Lark Rise to Candleford
Page 29
'Well, yes,' said the lady. 'The young gentlemen would enjoy a good game. But don't bring too good a team. They wouldn't want to be beaten.'
'That's what she calls cricket,' said Frank, grinning broadly at her retreating figure.
This country scene is only a little over fifty years distant from us in time; but in manners, customs and conditions of life, it is centuries away. Except that slates were superseding thatch for roofing and the old open hearth was giving place to the built-in grate, the cottages were as the dwellings of the poor had been for generations. The people still ate the old country fare, preferring it, so far, to such of the new factory-made products as had come their way. The smock frock was still worn by the older men, who declared that one well-made smock would outlast twenty of the new machine-made suits the younger men were buying. The smock, with its elaborately stitched yoke and snow-white home laundering, was certainly more artistic than the coarse, badly-fitting 'reach-me-downs', as they were sometimes called.

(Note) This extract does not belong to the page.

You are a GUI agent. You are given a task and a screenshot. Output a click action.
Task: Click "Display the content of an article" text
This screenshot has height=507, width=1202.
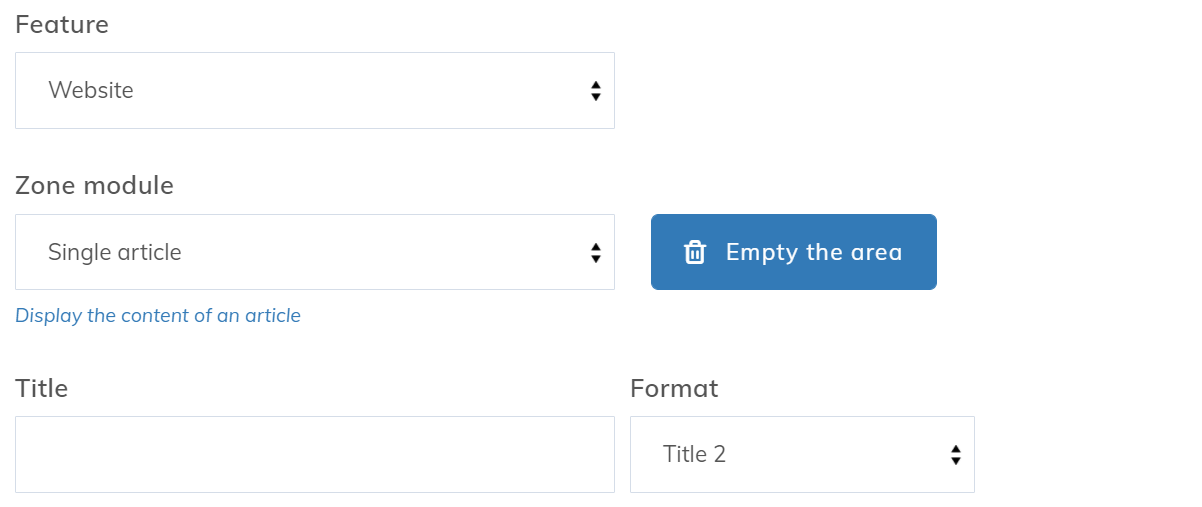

The women were more fashion-minded than the men, but their efforts to keep up-to-date were confined to the 'Sunday best' which they seldom took from their boxes upstairs. For everyday wear, they contented themselves with a large, well-ironed white apron to cover their patches and darns. To go to the well, or from house to house in the hamlet, they threw a plaid woollen shawl over their shoulders, or, in bad weather, drew it up to cover their heads. Then, with a strong pair of pattens under their feet, they were ready for anything.
They were still much as their forefathers had been; but change was creeping in, if slowly. A weekly newspaper came into every house, either by purchase or borrowing, and although these were still written by educated men for the educated, and our hamlet intellects had sometimes to reach up a little for their ideas, ideas were slowly percolating.

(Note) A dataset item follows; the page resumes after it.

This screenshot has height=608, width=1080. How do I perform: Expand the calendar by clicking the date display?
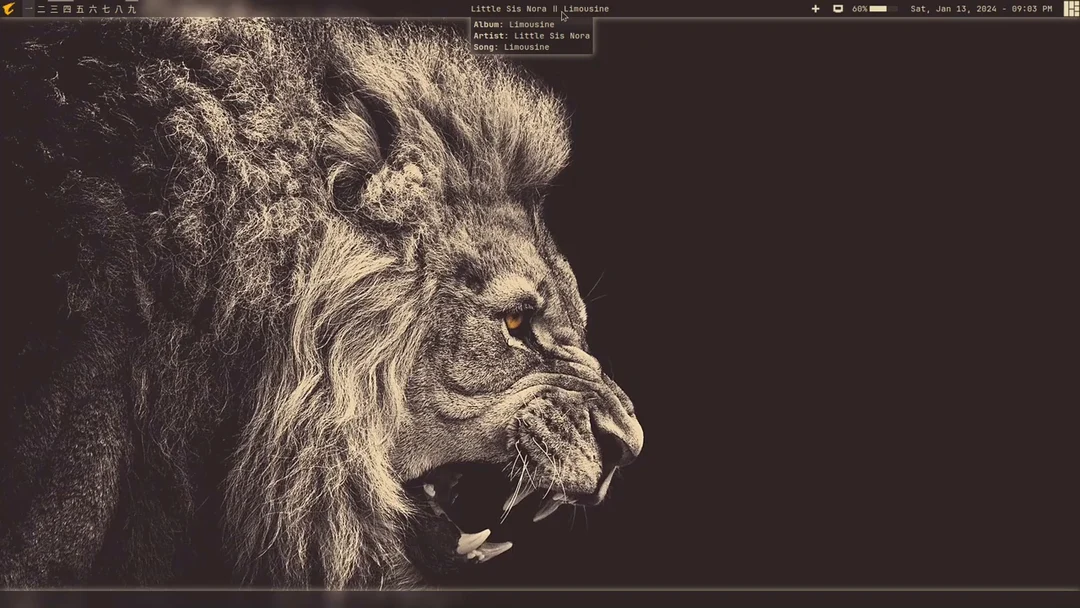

Having to reach up for ideas came naturally to a generation brought up on the Bible. Their fathers had looked upon 'the Word' as their one unfailing guide in life's difficulties. It was their story book, their treasury of words and sayings, and, for those who could appreciate it, their one book of poetry. Many of the older people still believed every word in the Bible to be literally true. Others were not so sure; that tale of Jonah and the whale, for instance, took a good deal of swallowing. But the newspaper everybody believed in. 'I seed it in the paper, so it must be true' was a saying calculated to clinch any argument.
XVII A Hamlet Home
Laura arrived on this scene on a cold December morning when snow lay in deep drifts over the fields and blocked the roads. There were no fireplaces in cottage bedrooms such as her mother's was, and the relays of hot bricks, baked in the oven and swathed in flannel, lost their warmth coming upstairs. 'Oh, we were so cold, so cold,' her mother would say when telling the story, and Laura liked that 'we'. It showed that even a tiny baby who had never been outside the room in which she was born was already a person.
Her parents' life was not quite so hard as that of most of their neighbours, for her father was a stonemason and earned more money than the farm-workers, although in the eighteen-eighties a skilled craftsman, such as he was, received little more in wages than to-day's unemployment pay.
He was not a native of those parts, but had been brought there a few years earlier by a firm of builders engaged in the restoration of some of the churches of the countryside. He was an expert workman and loved his craft. It was said that he would copy some crumbling detail of carving and fit it in in such a way that the original carver could not have detected the substitution. He did carving at home, too, in the little workshop he had built at the side of their cottage. A few of his attempts stood about as ornaments in the house, a lion, lilies of the valley growing at the base of a tree trunk, and a baby's head, perhaps Edmund's or Laura's. Whether these were well done or not Laura never knew, for before she was old enough to discriminate they had become grimy and been swept off to the rubbish heap; but it pleased her to know that he had at least the impulse to create and the skill to execute, however imperfectly.
By the time the restoration work was finished he had married and had two children and, though he never cared for the hamlet or became one with the little community there, as his wife and children did, he stayed behind when his workmates left and settled down to work as an ordinary stonemason.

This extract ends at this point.